The mayor and his aides insisted he had nothing to do with Brookfield’s decision, first to press forward with the cleanup effort, and then to back off.

“The city does not have the legal right to go in and to close the park,” Bloomberg said during his weekly radio sit-down with WOR’s John Gambling Friday morning. The mayor had received word just before midnight that Brookfield — which counts among its board members his girlfriend, Diana Taylor — decided to call off its cleanup efforts for now.

“Our staff, last night, was under strict instructions from me not to pressure them one way or another. This was their decision,” he said.

But Baruch College Professor Doug Muzzio said there is little doubt in the minds of most that Bloomberg aides, the NYPD and Brookfield were in close communication, strategizing and trying to navigate the complexities of their legal grounds.

“To suggest that they did it independently of the city administration is stretching belief,” he said.

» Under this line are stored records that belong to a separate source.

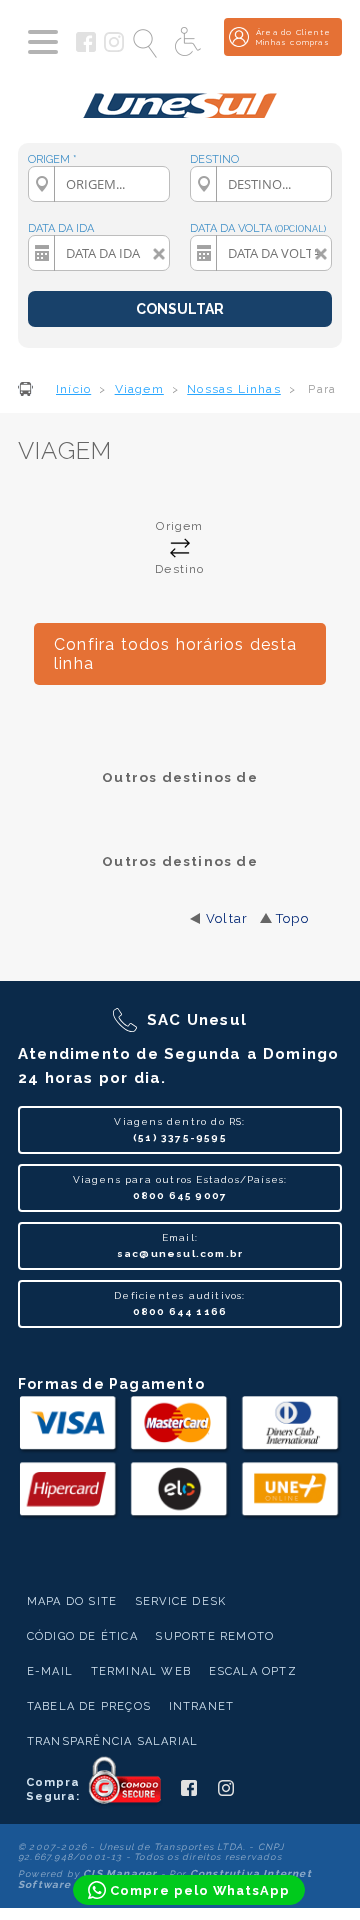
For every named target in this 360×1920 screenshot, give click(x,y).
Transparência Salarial (112, 1741)
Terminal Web (141, 1671)
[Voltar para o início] (180, 98)
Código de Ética (82, 1636)
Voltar (227, 918)
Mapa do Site (72, 1601)
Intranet (202, 1706)
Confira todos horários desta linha (176, 654)
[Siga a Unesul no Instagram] (114, 48)
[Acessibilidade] (190, 43)
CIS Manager (120, 1873)
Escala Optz (253, 1671)
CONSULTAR (180, 309)
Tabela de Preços (89, 1706)
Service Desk (180, 1601)
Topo (292, 918)
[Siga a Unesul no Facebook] (86, 48)
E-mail (50, 1671)
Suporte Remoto (214, 1636)
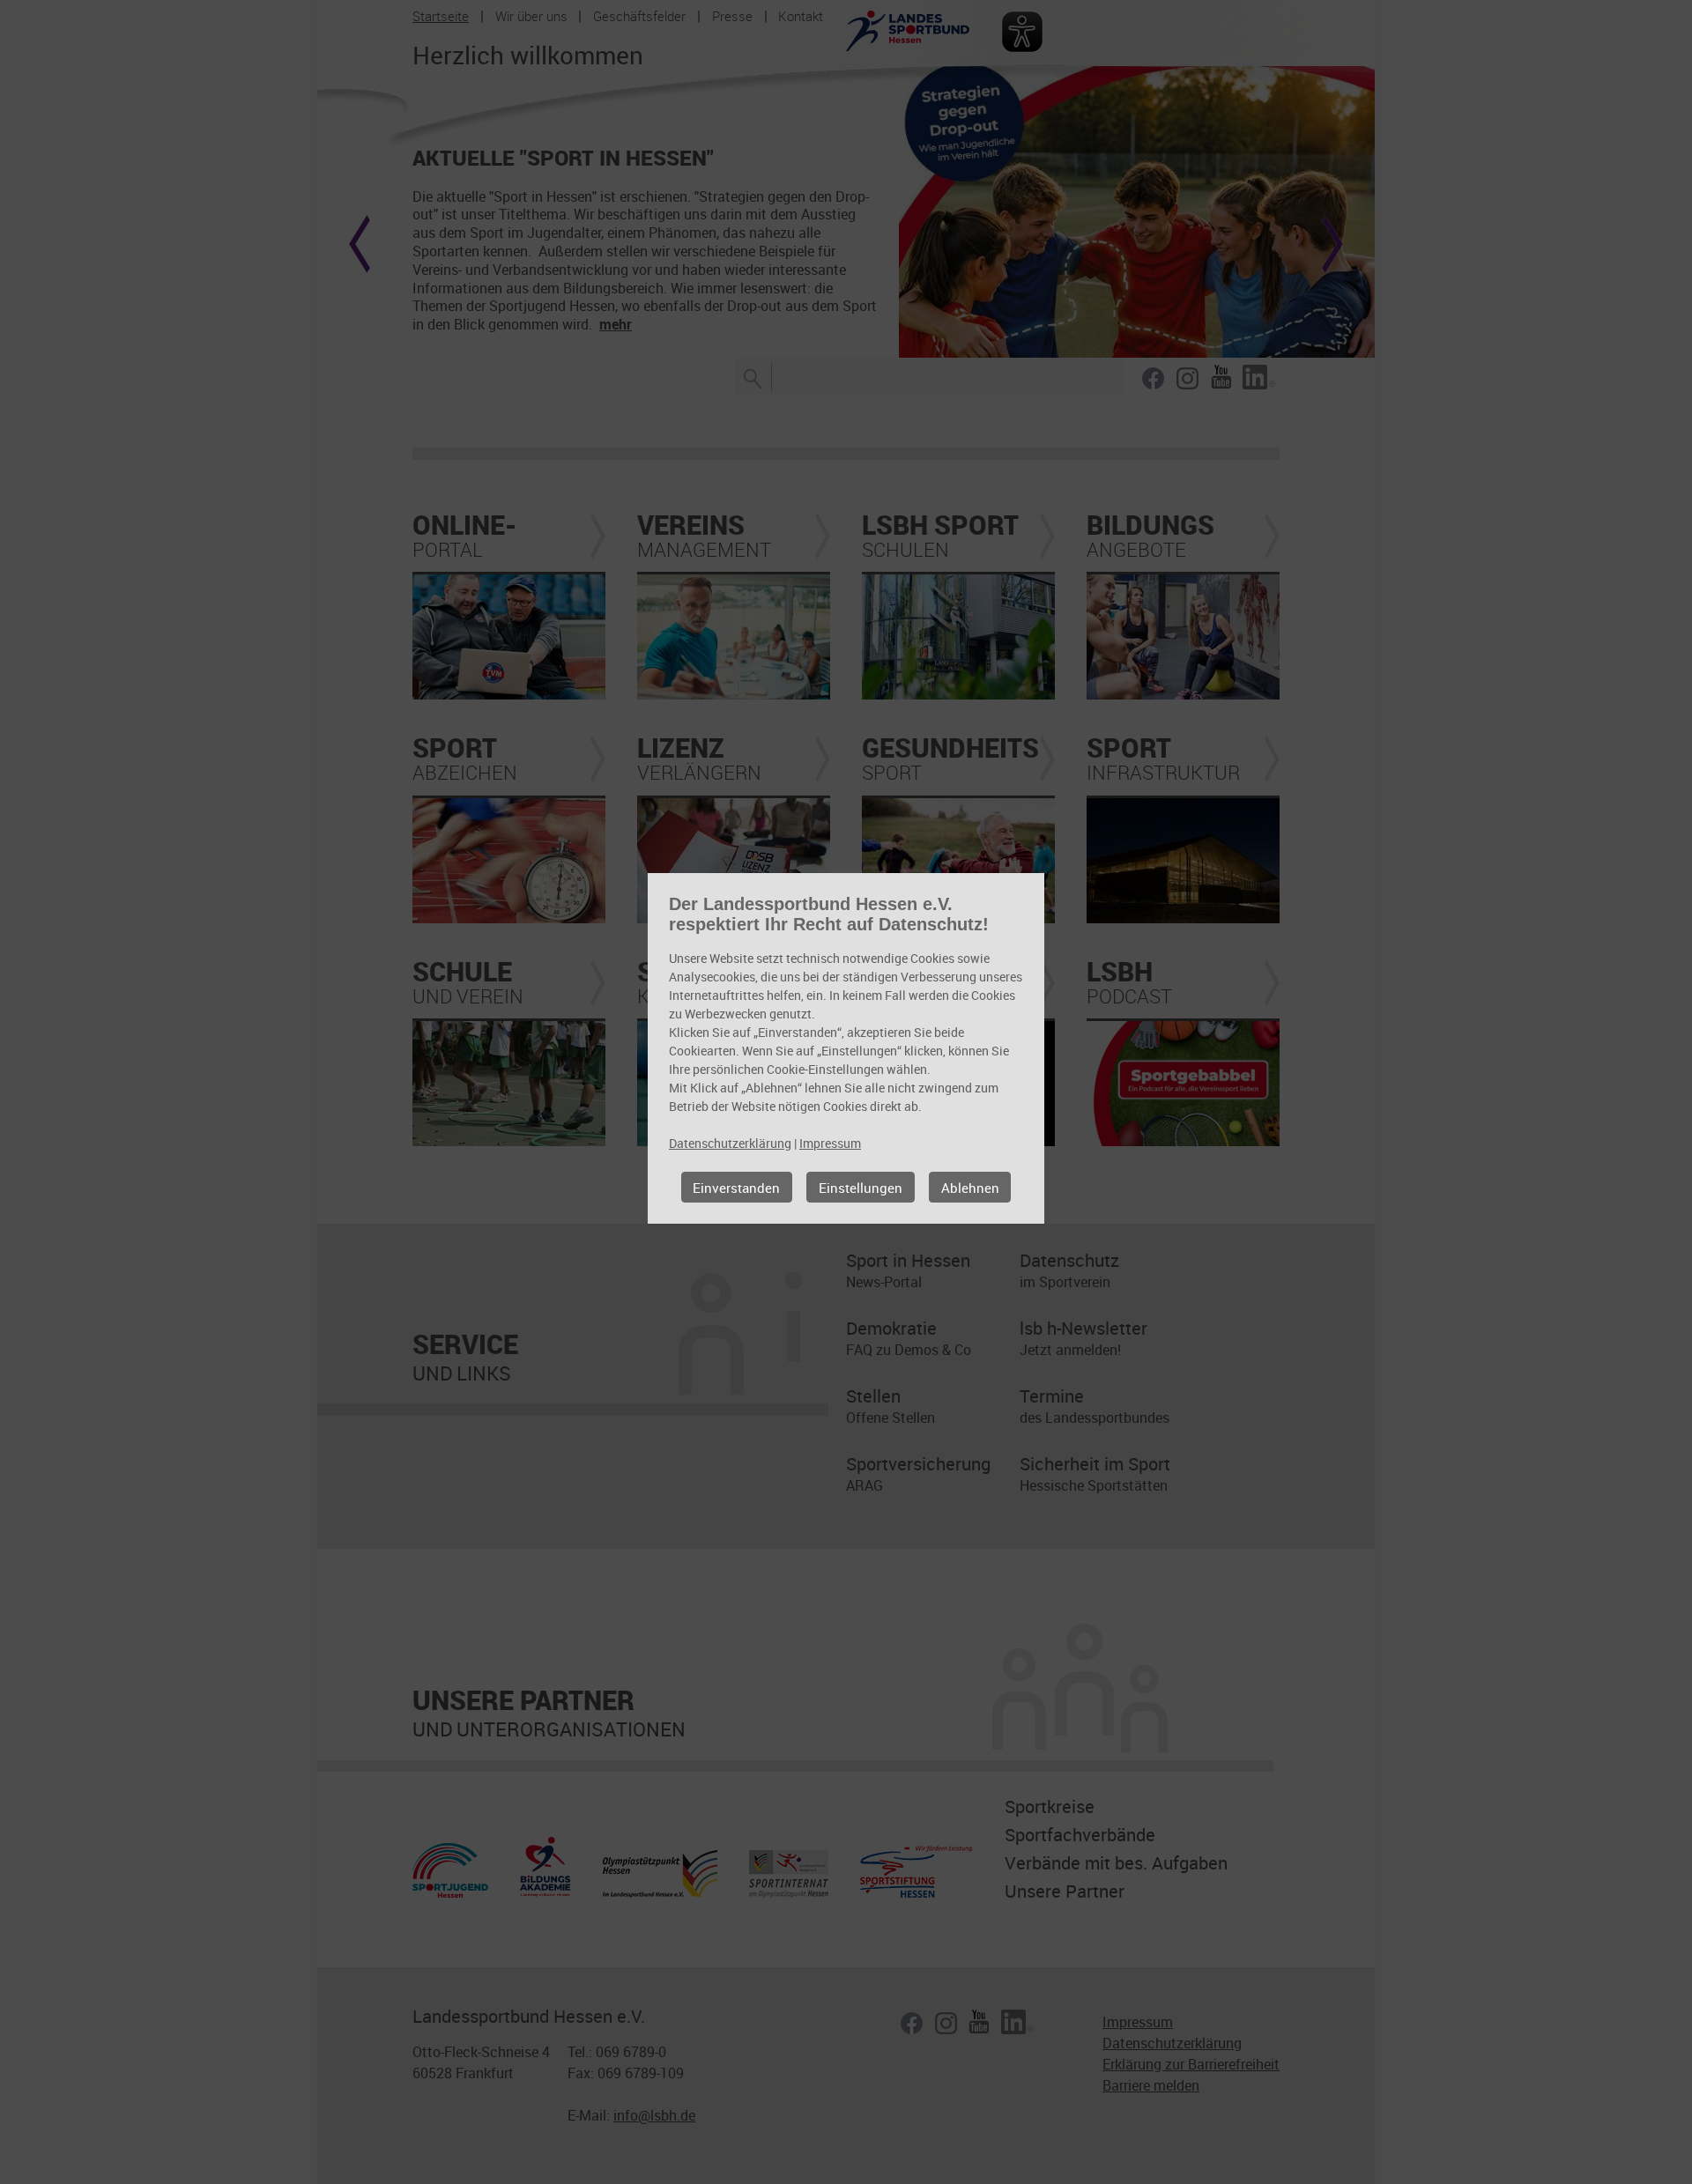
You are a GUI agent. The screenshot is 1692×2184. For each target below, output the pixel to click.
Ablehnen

And Maurice Carroll, director of the Quinnipiac University Polling Institute, said the events are yet another example of reversals by the mayor, which include the removal of Schools Chancellor Cathie Black and Bloomberg's decision not to reveal the fact that Deputy Mayor Stephen Goldsmith’s resignation was driven not by a job offer, but a domestic violence dispute.

“This is just the latest manifestation,” Carroll said.

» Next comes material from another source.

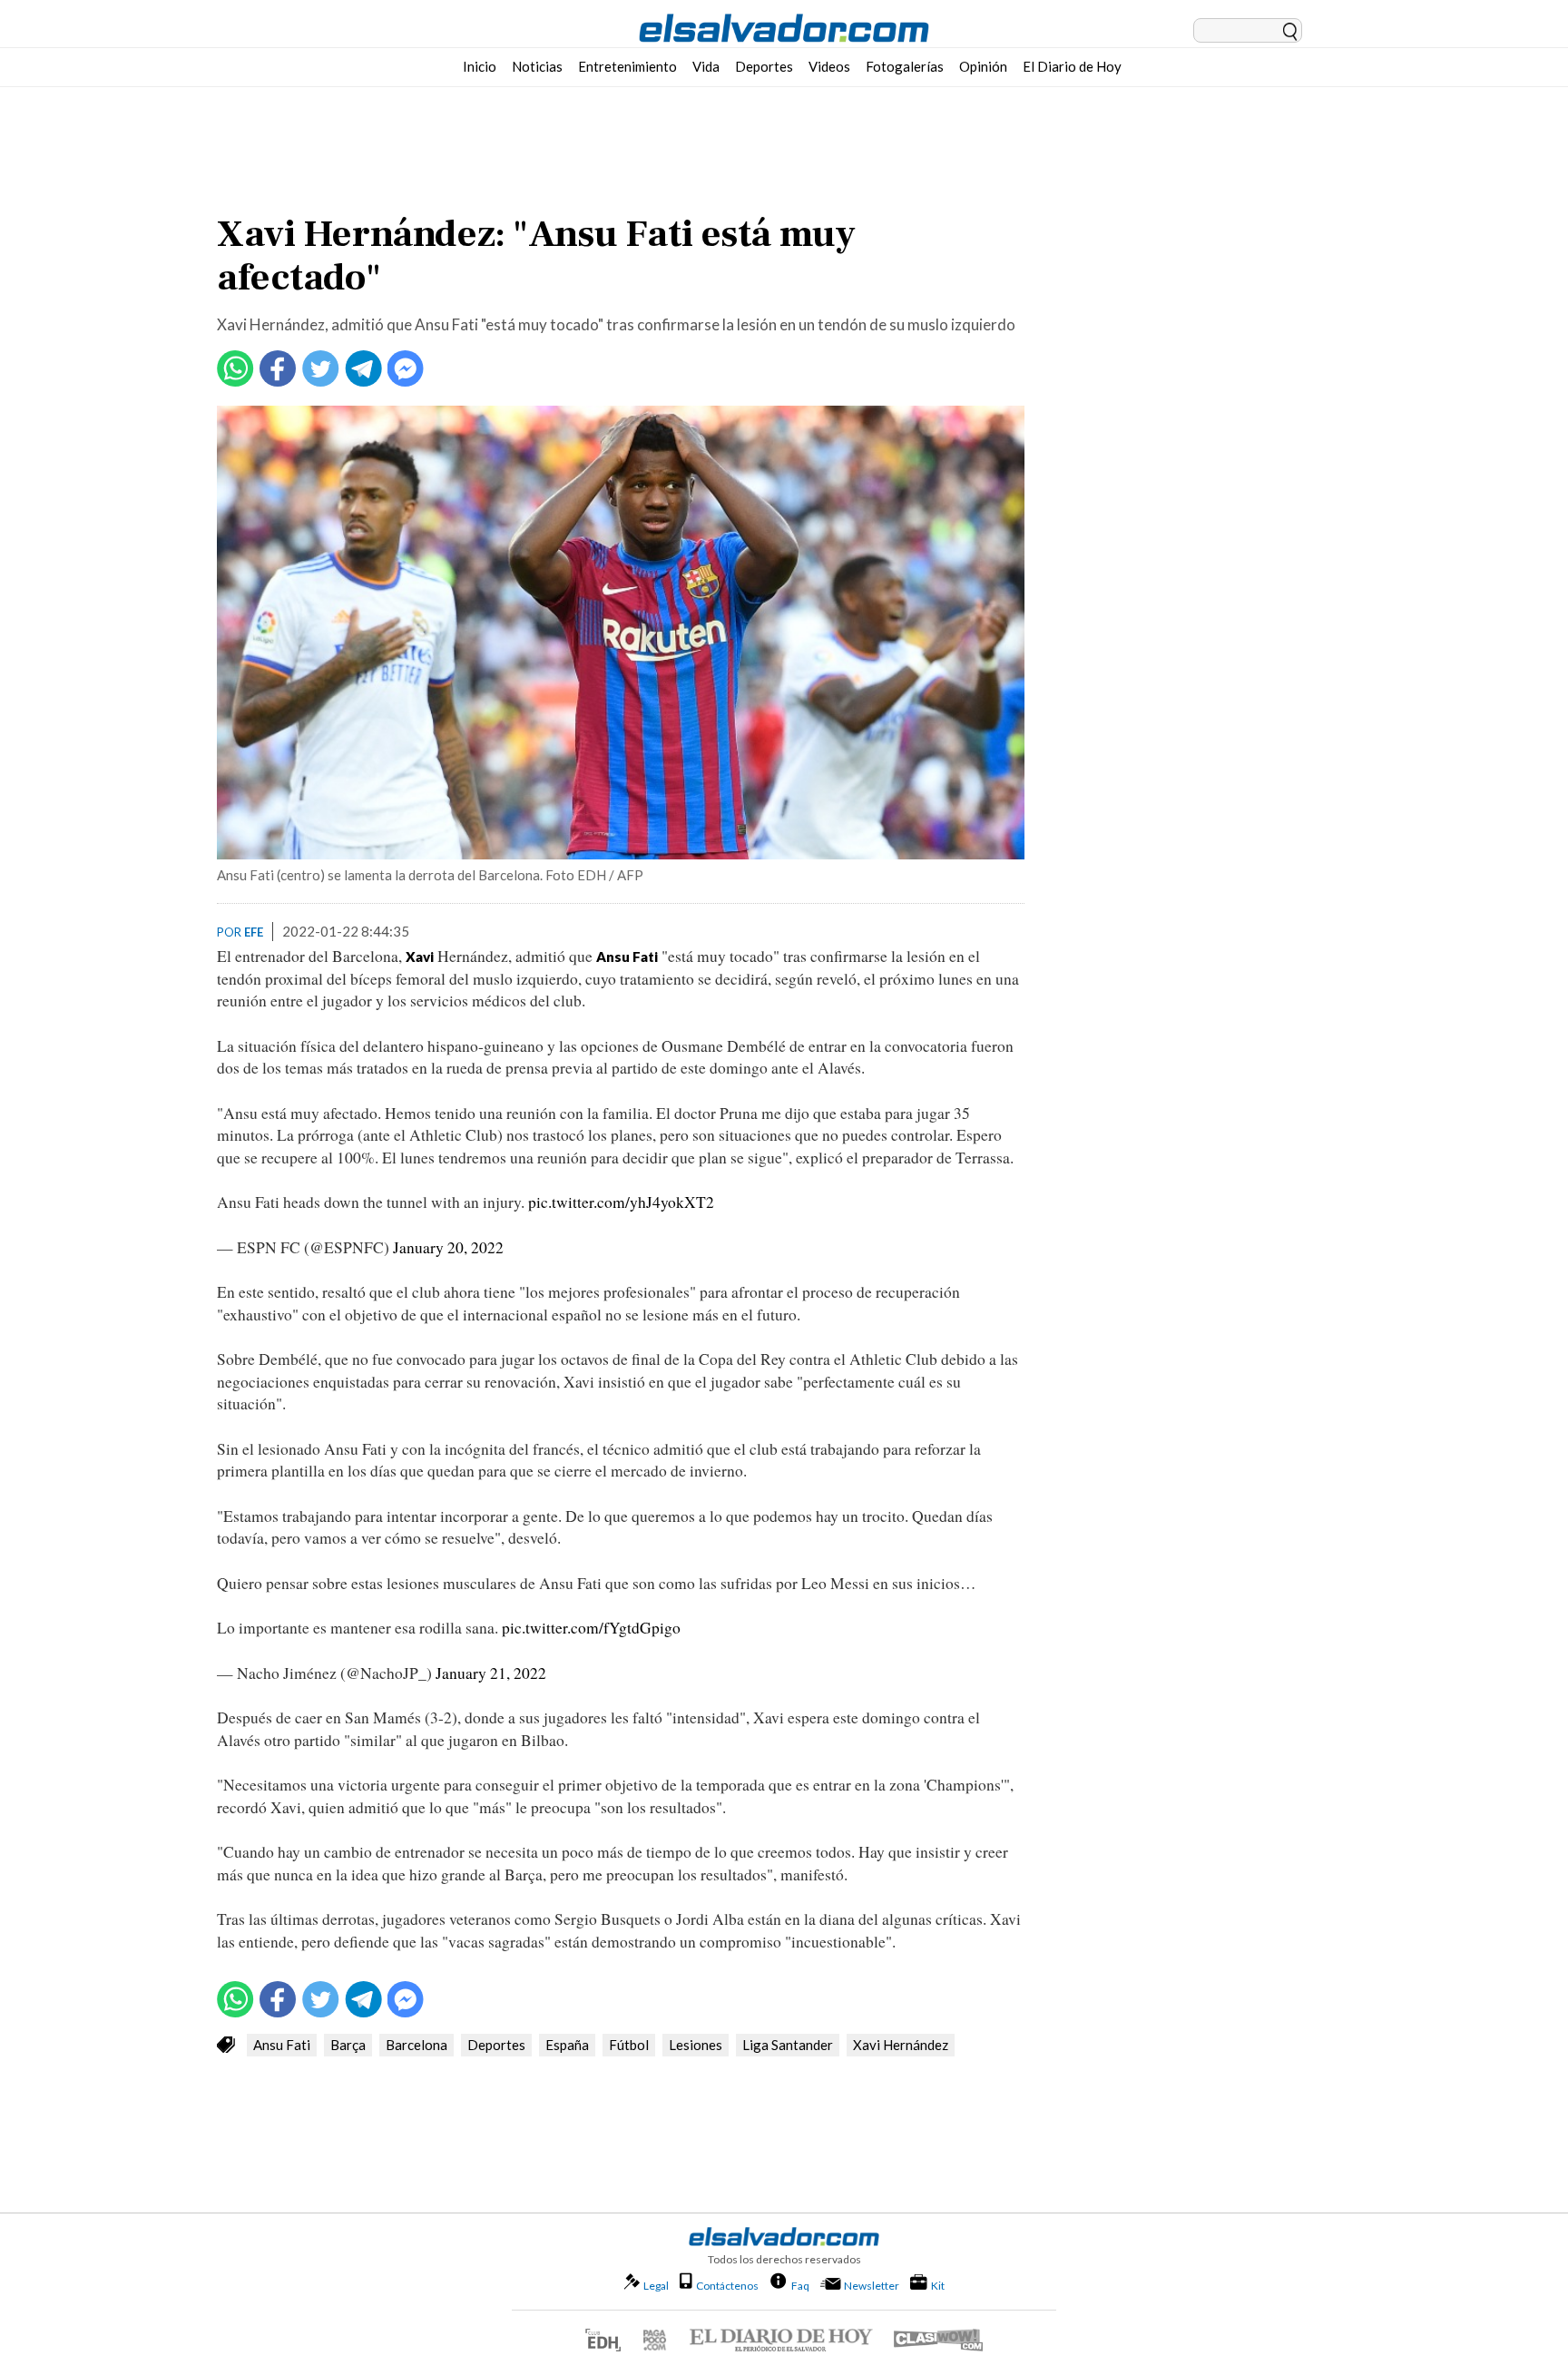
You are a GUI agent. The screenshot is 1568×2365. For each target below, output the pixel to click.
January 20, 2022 (448, 1247)
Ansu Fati (281, 2044)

The mayor, who has shown increasing disdain for the protesters, refused to answer questions in Midtown Friday about whether he thought the decision to postpone the cleanup was a smart move.

But on his radio show, he suggested that the delay could make it impossible for Brookfield to ever move in and begin to enforce the rules it has long-attempted to place on the square, including prohibiting sleeping bags, mattresses and obstructing walkways — moves that would have effectively shut the month-long occupation down.

Brookfield said that they want to take a couple of days to try to negotiate something. I think if you get through a couple of days, the questions is, what would be possible? And is it more complex two days from now to do what they had said they wanted to do today?” he asked.

“From our point of view, it will be a little bit harder, I think, at that point in time to provide police protection. But we have the greatest police department in the world.”

While the mayor stressed his distance from the decision, he slammed other politicians whom he said “inundated” Brookfield with calls “threatening them and saying, ‘If you don’t stop this, we’ll make your life more difficult.’"

In a statement issued Friday, Brookfield confirmed the outpouring of support for the protesters from local pols and credited them for the move. 

“At the request of a number of local political leaders, Brookfield Properties has deferred the cleaning of Zuccotti Park for a short period of time while an attempt is made to reach a resolution regarding the manner in which Zuccotti Park is being used by the protesters,” the company said.

And while many in the police department and administration may have been eager to finally pounce and clean up the park, observers said the move likely saved Bloomberg from a tremendous political fallout, even if it was a blow.

“It was clear to me, at 10 o’clock [Thursday] night, that the cost for the mayor of going through [with it] was going to be far beyond what he expected when he made the announcement,” Levenson said, arguing that the mayor had “completely undervalued how far the protest has spread.”

“The mayor lost [Friday] morning," he said. "No one who's an observer of New York politics can look at what happened [Friday] morning as anything other than the mayor backing down.”